TRECHO DO DOCUMENTO:
........

As atitudes das personagens desenvolvidas pela diretora são pautadas como as de muitos outros adolescentes: pelo que julgam e fazem os outros. Quando reflete sobre o que é ser uma garota de sucesso, Autumn logo associa à sua prima. É inevitável a comparação. Skylar é um sucesso. É comunicativa, tem estilo, encaixa-se em diversos ambientes e é desejada pelos rapazes. Já Autumn é marginalizada na escola, tanto que até durante sua apresentação do show de talentos surgem burburinhos e risos da plateia. Ela não se encaixa num padrão e a sua forma de buscar a aceitação acaba por ser através desse primeira e catastrófica relação sexual. Ao livrar-se da virgindade um peso da inocência dava adeus, mas o peso muda para o de uma responsabilidade que ela não tem ainda como arcar.

........

ITENS EXIBIDOS:
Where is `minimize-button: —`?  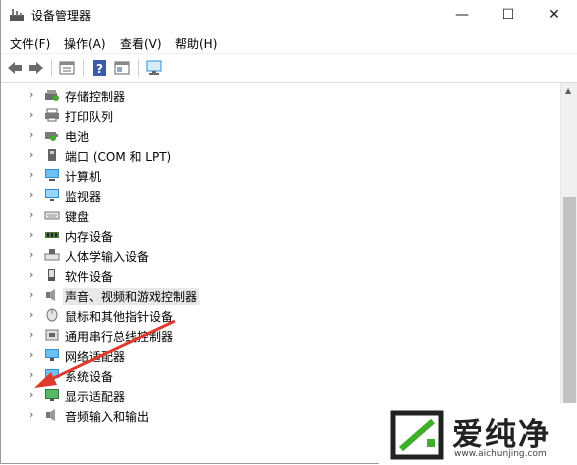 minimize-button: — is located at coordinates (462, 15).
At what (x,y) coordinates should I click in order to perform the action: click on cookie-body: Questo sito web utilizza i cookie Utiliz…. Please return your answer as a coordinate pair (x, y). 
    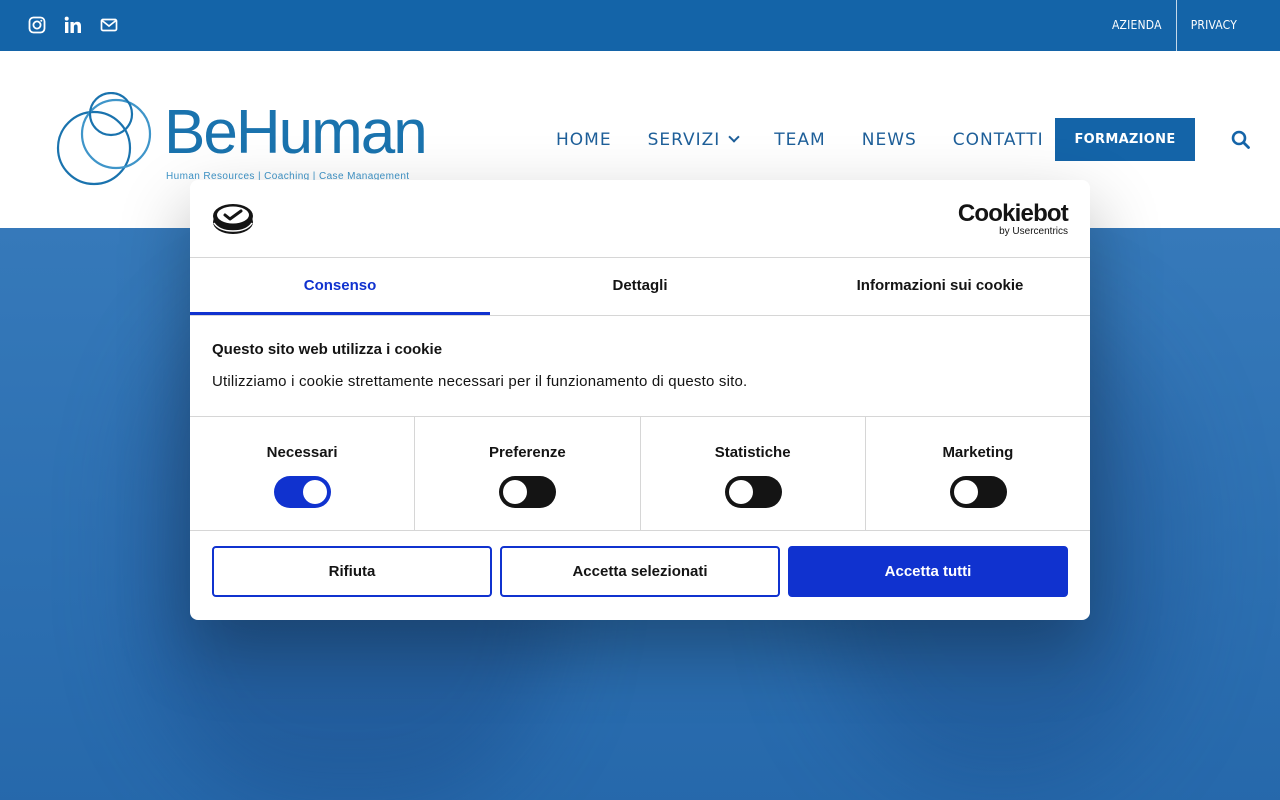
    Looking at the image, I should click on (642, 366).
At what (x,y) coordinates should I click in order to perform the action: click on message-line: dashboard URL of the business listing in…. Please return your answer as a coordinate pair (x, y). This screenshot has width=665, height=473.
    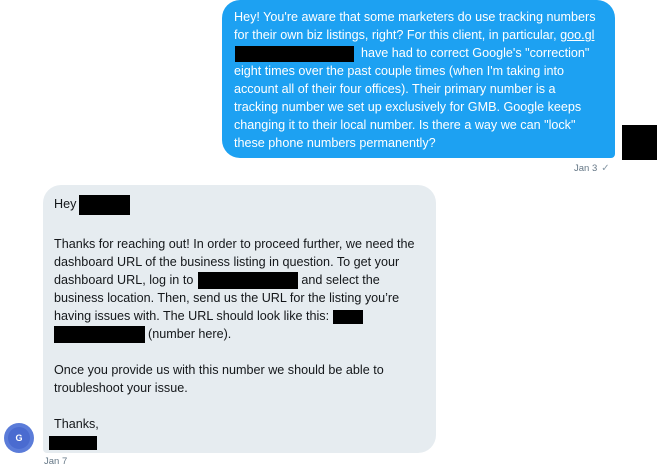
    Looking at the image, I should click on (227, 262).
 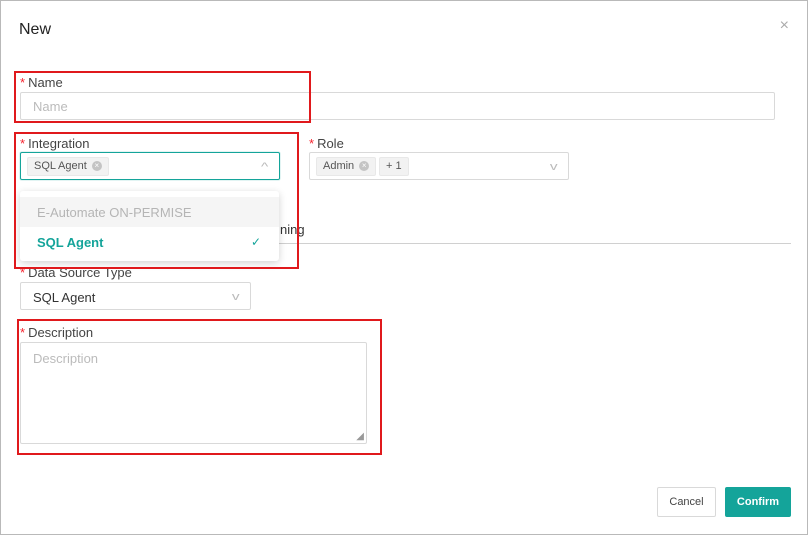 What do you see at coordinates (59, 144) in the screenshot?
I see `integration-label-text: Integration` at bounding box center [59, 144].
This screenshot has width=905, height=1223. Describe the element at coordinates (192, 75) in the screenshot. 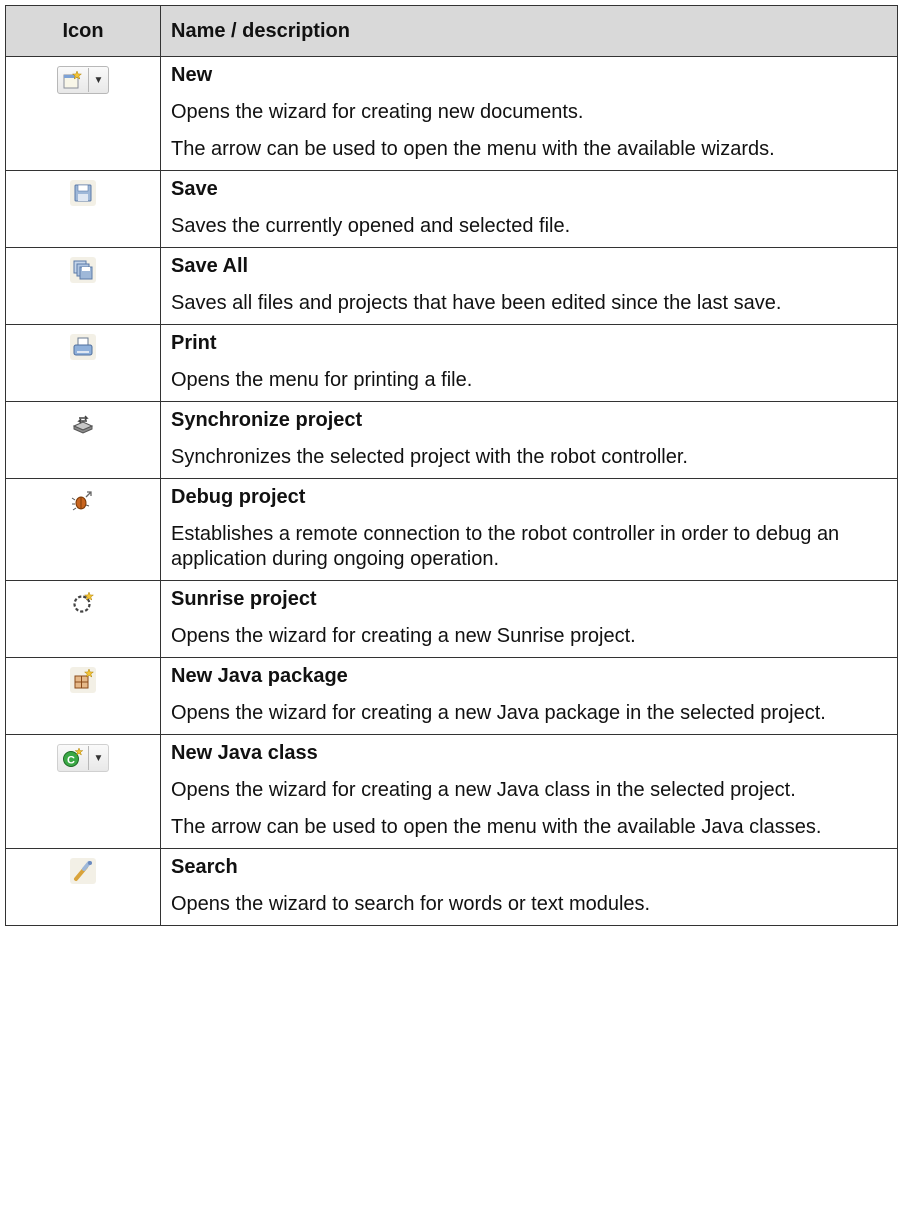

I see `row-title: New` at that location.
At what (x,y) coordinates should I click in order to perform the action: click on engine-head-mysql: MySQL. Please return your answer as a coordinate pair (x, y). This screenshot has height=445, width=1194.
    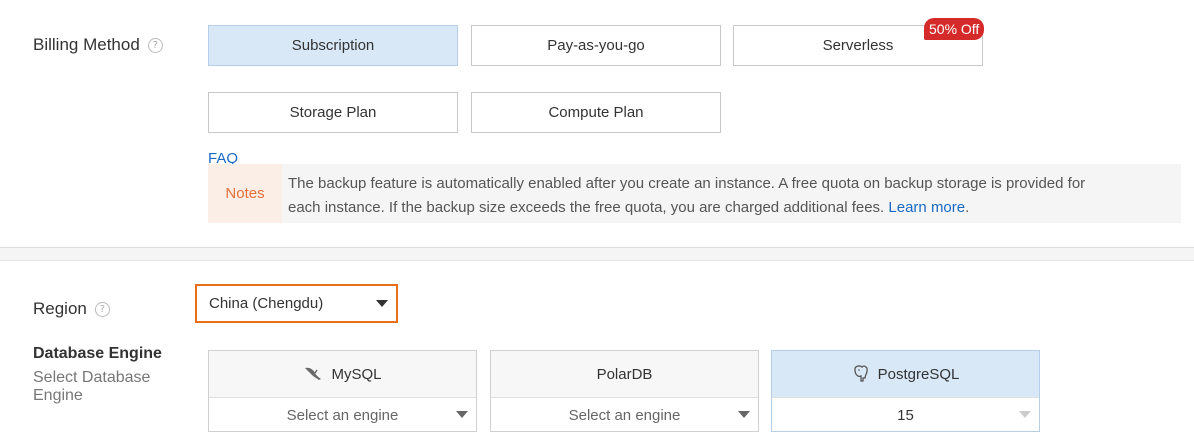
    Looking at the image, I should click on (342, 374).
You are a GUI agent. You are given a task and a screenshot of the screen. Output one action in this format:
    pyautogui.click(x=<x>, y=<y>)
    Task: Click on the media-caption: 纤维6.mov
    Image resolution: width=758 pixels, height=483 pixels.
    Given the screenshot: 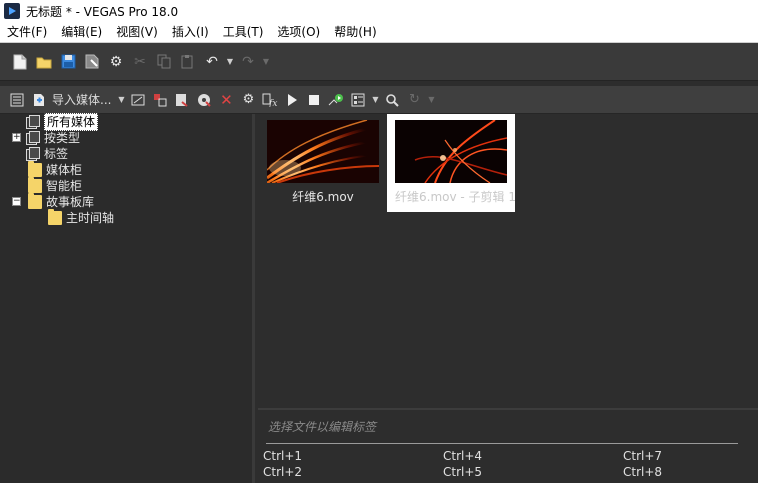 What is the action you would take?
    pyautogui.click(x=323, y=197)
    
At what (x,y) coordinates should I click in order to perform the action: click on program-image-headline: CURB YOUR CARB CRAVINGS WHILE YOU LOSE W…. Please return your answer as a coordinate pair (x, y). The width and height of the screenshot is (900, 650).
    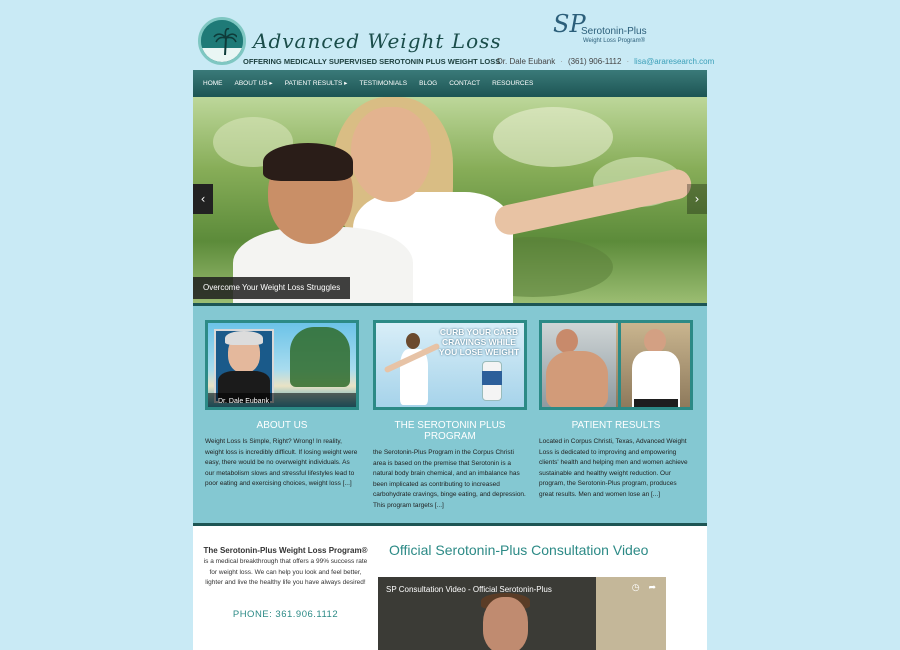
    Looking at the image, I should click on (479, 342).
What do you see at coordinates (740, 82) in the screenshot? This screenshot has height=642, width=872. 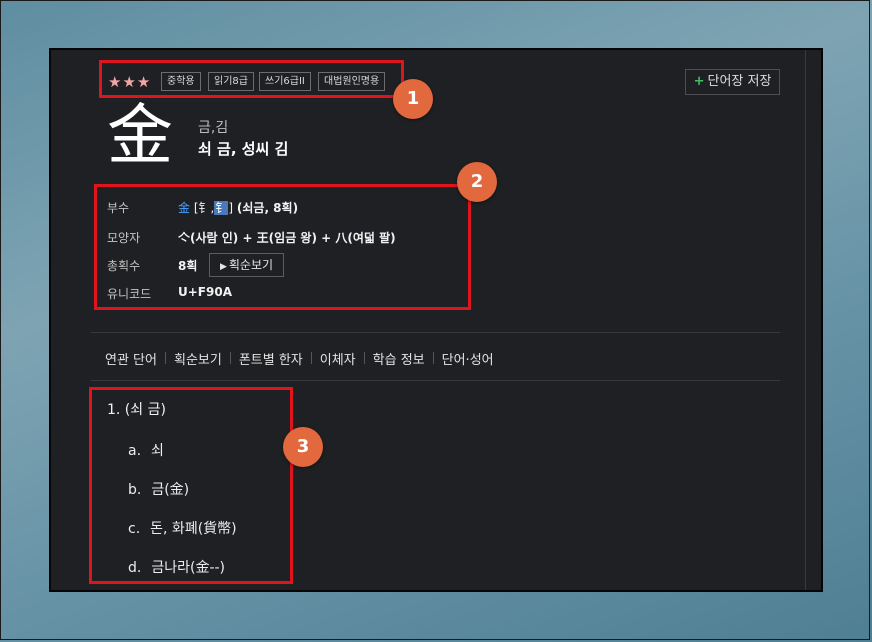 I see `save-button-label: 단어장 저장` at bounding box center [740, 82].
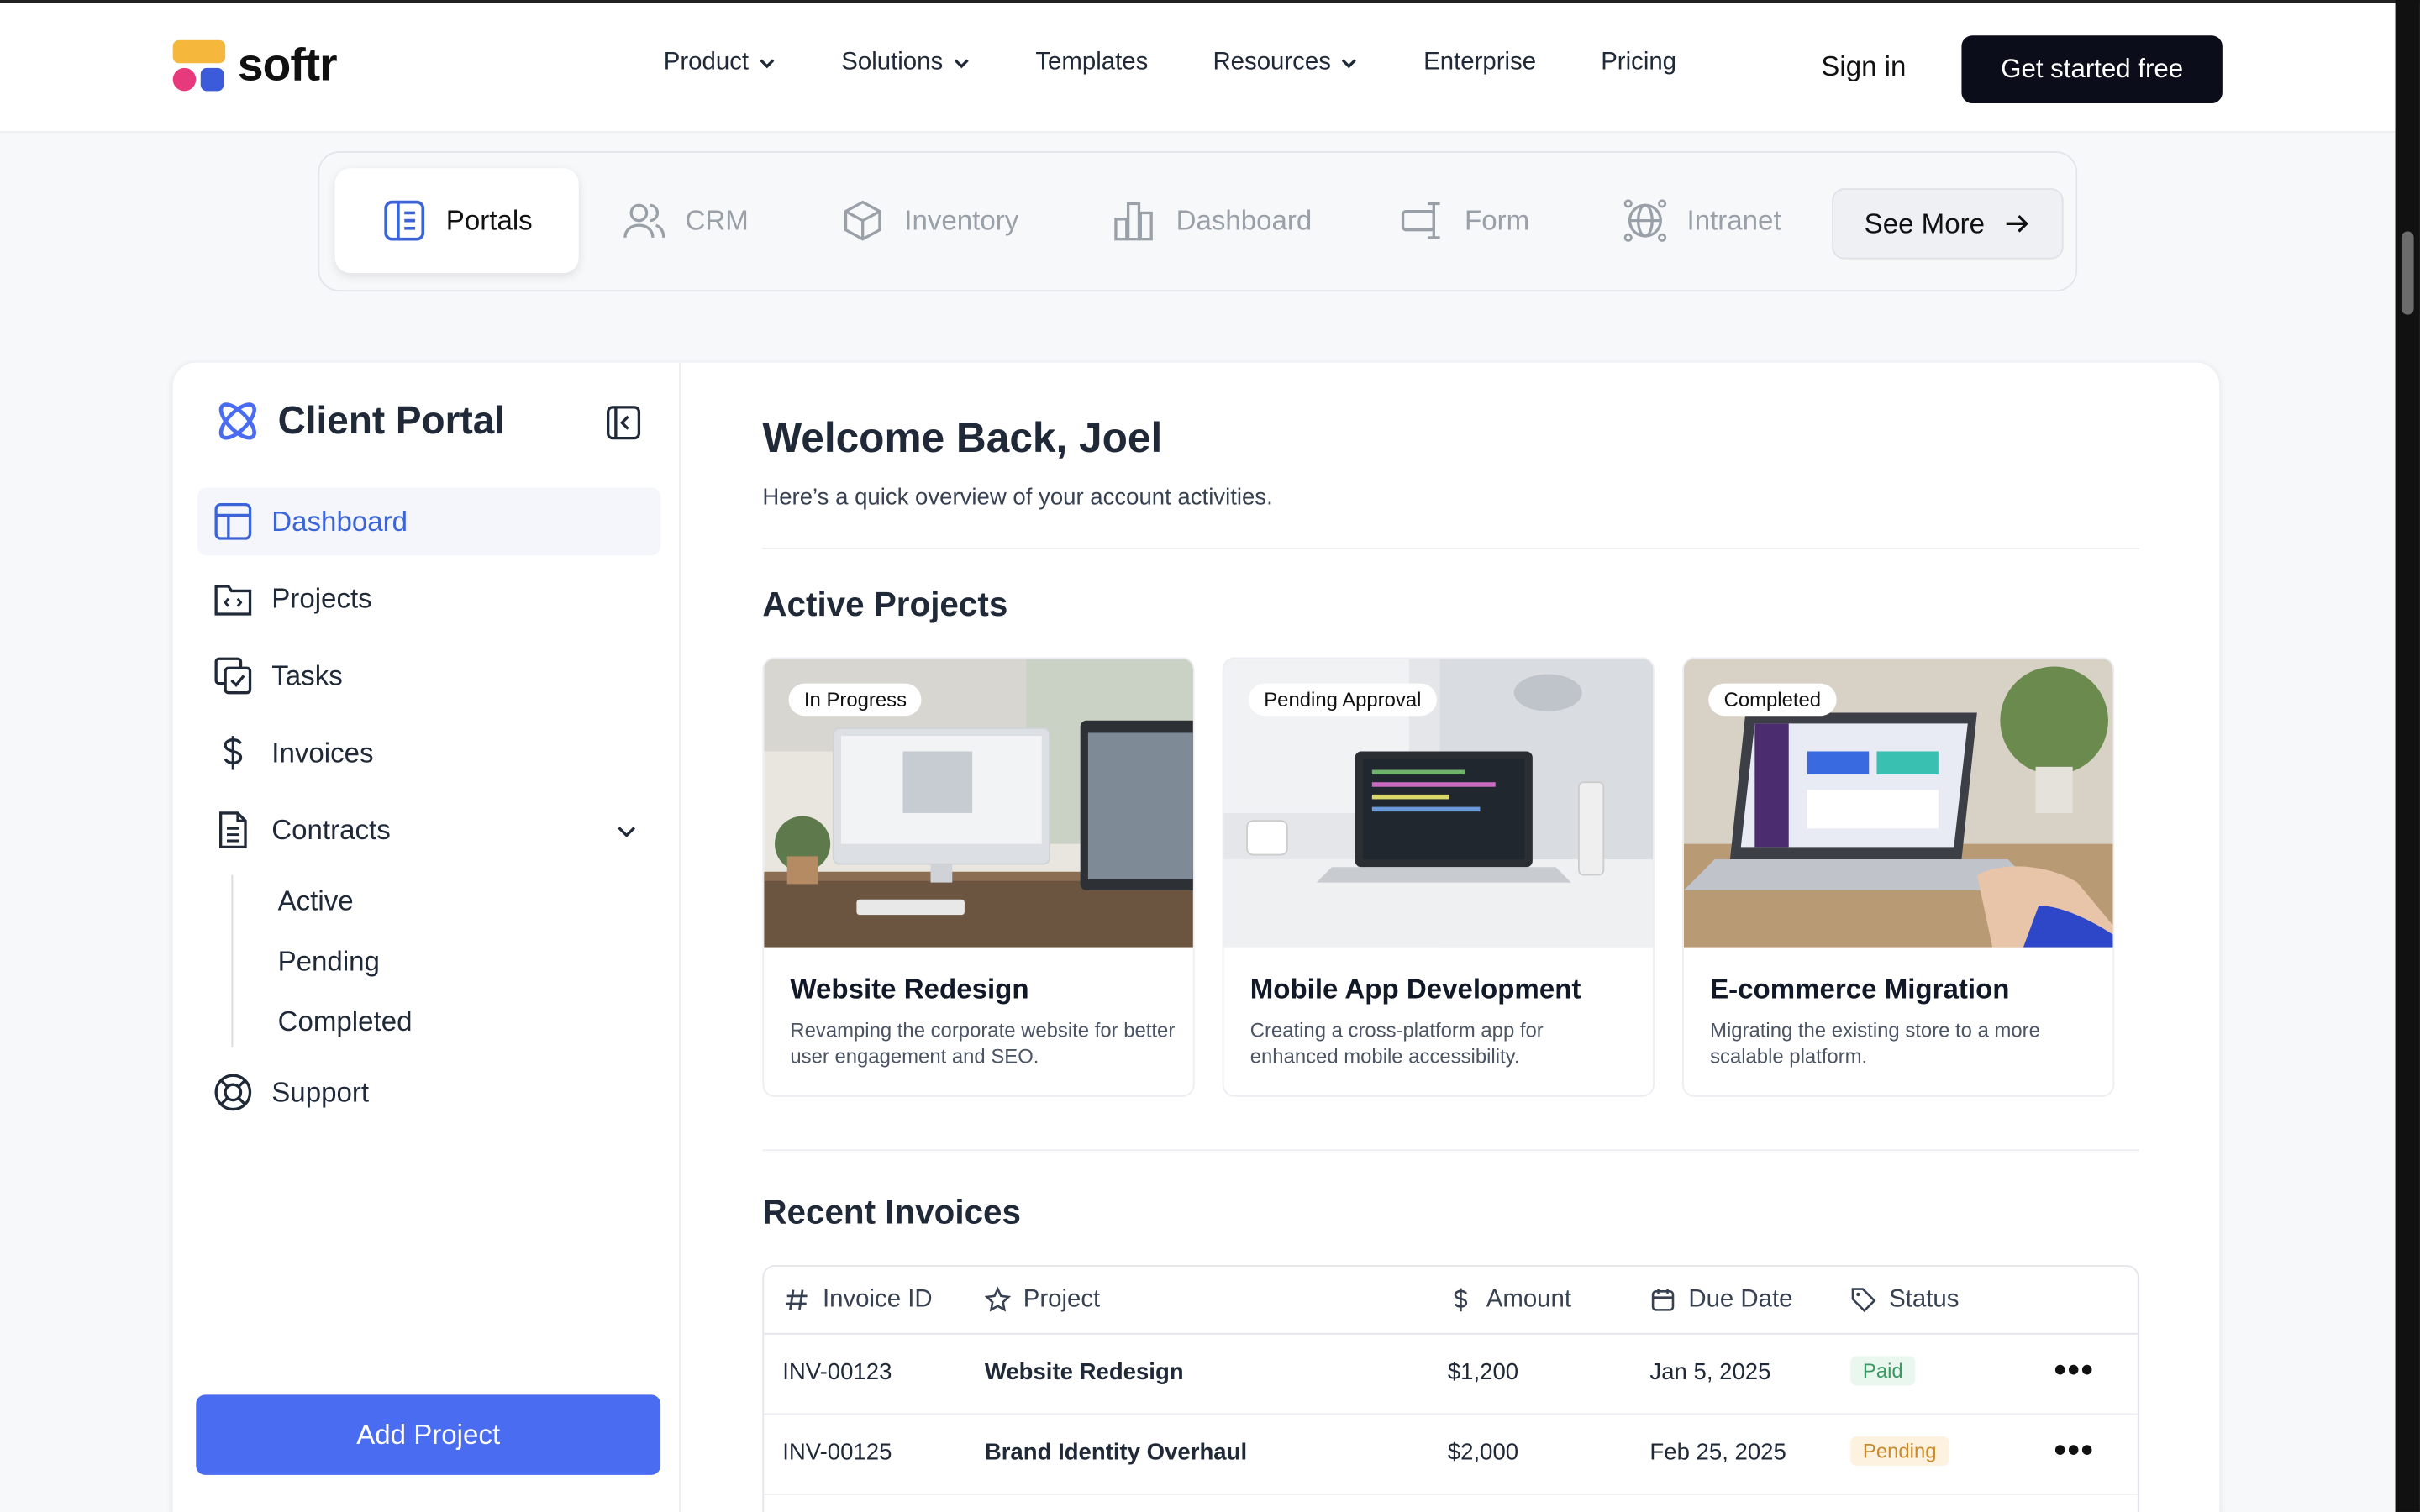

........

EXPLORAR O MATERIAL:
1 - Segundo o trecho do documento, o que surge da plateia durante a apresentação de Autumn no show de talentos?
2 - Resuma o trecho do documento em duas frases.
3 - Devolva sem alterações o texto do trecho do documento entre "As atitudes das" e "ainda como arcar.", inclusive.

RESPOSTAS DAS TAREFAS:
1 - Burburinhos e risos.

2 - As personagens da diretora agem, como muitos adolescentes, conforme o que os outros julgam e fazem, e Autumn se compara à prima Skylar, comunicativa, com estilo e desejada pelos rapazes, enquanto ela própria é marginalizada na escola. Sem se encaixar num padrão, Autumn busca aceitação por meio de uma primeira e catastrófica relação sexual, e o peso da inocência dá lugar ao de uma responsabilidade que ela ainda não tem como arcar.

3 -
As atitudes das personagens desenvolvidas pela diretora são pautadas como as de muitos outros adolescentes: pelo que julgam e fazem os outros. Quando reflete sobre o que é ser uma garota de sucesso, Autumn logo associa à sua prima. É inevitável a comparação. Skylar é um sucesso. É comunicativa, tem estilo, encaixa-se em diversos ambientes e é desejada pelos rapazes. Já Autumn é marginalizada na escola, tanto que até durante sua apresentação do show de talentos surgem burburinhos e risos da plateia. Ela não se encaixa num padrão e a sua forma de buscar a aceitação acaba por ser através desse primeira e catastrófica relação sexual. Ao livrar-se da virgindade um peso da inocência dava adeus, mas o peso muda para o de uma responsabilidade que ela não tem ainda como arcar.